11 New satellite towns like Devanahalli and Siruseri are being created, adding to the list of existing ones like Gurgaon, Magarpatta, Rajarhat and Pimpri-Chinchwad. Our silly real-estate boom has ended. Forget the Capital. Buy in Coimbatore instead.
12 We have five chief ministers with at least three terms. Mindless anti-incumbency is ending and good work is being rewarded.
13 The middle class is finally engaging in public affairs. Organizations—such as Bangalore Political Action Committee (Bpac), Delhi’s Association for Democratic Reforms (ADR) and Mumbai’s Action for Good Governance and Networking in India (Agni)—and platforms such as SmartVote, point out that good governance doesn’t grow on trees. What began as fashionable social causes and animated conversations at parties has moved from hand-wringing to action.
14 The stock market is at an all-time…. Let me not jinx anything.

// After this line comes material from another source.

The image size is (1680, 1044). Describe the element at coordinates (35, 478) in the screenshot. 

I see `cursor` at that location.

The rupee and stock market are…ahem, picking up.
15 Thanks to the J.S. Verma committee report, amendments that relate to sexual harassment against women have come to pass, including various forms of sexual assault, sexual violence against children and stalking, thereby setting up a continuum of offences that are prosecutable. Hallelujah!

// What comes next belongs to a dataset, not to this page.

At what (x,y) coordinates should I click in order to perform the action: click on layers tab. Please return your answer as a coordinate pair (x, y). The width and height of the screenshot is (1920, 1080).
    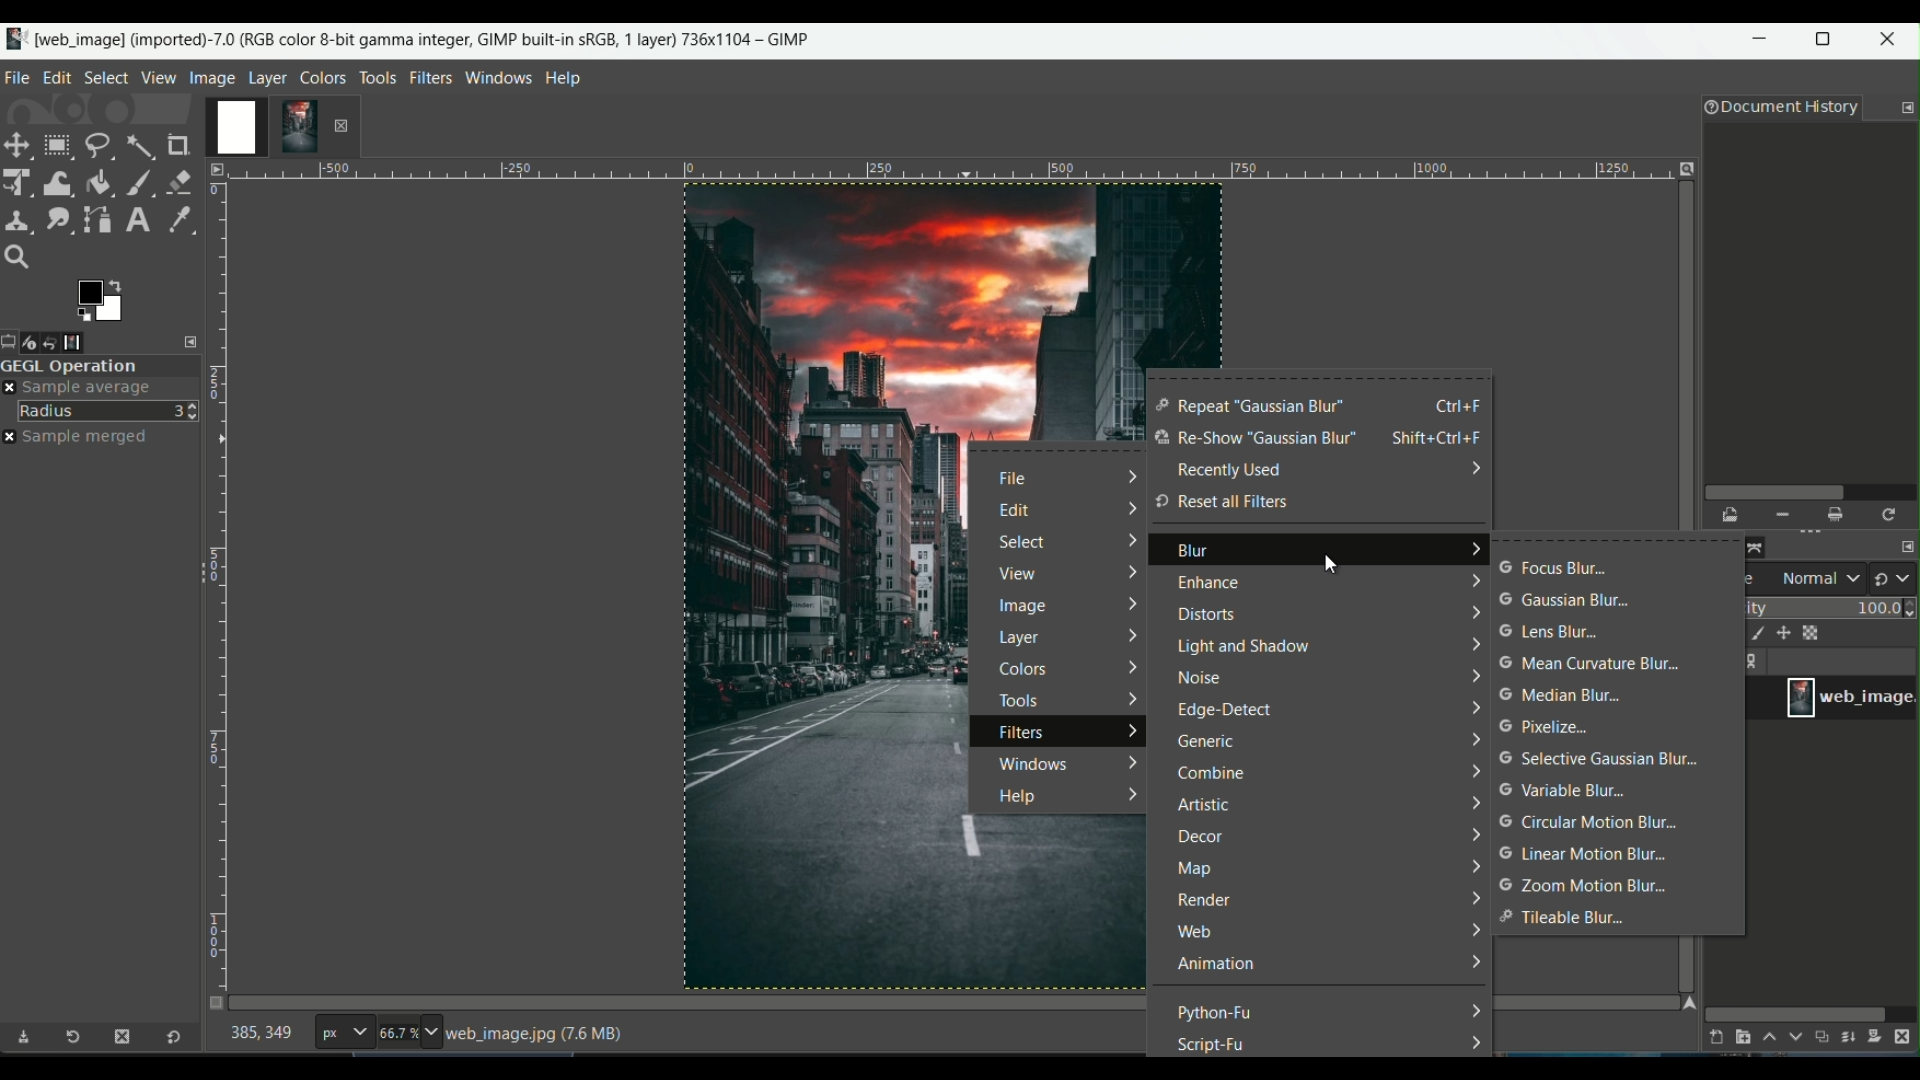
    Looking at the image, I should click on (270, 76).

16 Niche and regional media is growing even though national media isn’t. Witness newspapers such as Rajasthan Patrika, book publishers such as Tara Books and Zubaan, and magazines, print and online, such as The Caravan and Kafila.org. And as the Tehelka incident shows, media can turn the harsh lens on itself.
17 Subodh Gupta’s solo show is opening at the National Gallery of Modern Art in Delhi, on 16 January. A government museum taking notice of a living contemporary artist is a good thing. The next generation of artists—Ranjani Shettar, L.N.Tallur, Mithu Sen, A. Balasubramaniam, Navin Thomas, and Manjunath Kamath, to name several, are redefining the Indian art vocabulary. Sheela Gowda is an underrated rock star in the art world. Art by Vasudev Gaitonde—deservedly—sells for `23.7 crore at the global auction house Christie’s first India auction in Mumbai.
18 Is Indian philanthropy finally taking off? Shiv Nadar and Azim Premji top the lists and are making the rules. According to China’s Hurun Indian Philanthropy List 2013, south Indians made cumulative donations of `10,000 crore, while north Indians made contributions of `4,865 crore. Mukesh Ambani, when are you going to pitch in and change the game?
19 The reform argument has moved beyond hard-to-grasp economics and FDI to things that matter in daily life, like corruption, roads, and coal.
20 Arvind Kejriwal articulates the above things beautifully. Maybe he really has a shot at national office. This vipassana-practising vegetarian can teach brand marketers a thing or two about authenticity.
21 Home-grown firms like Café Coffee Day, Zomato and Flipkart show that an entrepreneurial culture is possible in India. They all used ideas borrowed from the West though.
22 Khadi and handwoven fabrics have become cool among the urban elite at last.
23 The mandate on corporate social responsibility (CSR) spending will help the burgeoning number of NGOs in all parts of India. ASHA (Accredited Social Health Activists), or community health workers, and toilets are two areas where this money can be put to good use.
24 If labour-market reform reaches fruition, this country, with one of the world’s largest number of technically skilled graduates, will truly live up to the potential that proponents of the “demographic dividend” are talking about.
25 We still live with, or visit, grandparents. We still have noisy raucous weddings. The joint family fabric of India is alive and well. Evidence: No other country has as many “multi-cooshine” restaurants as we do. Thank God!

Shoba Narayan will be listening to local bands at a local dive in Bangalore this New Year’s Eve.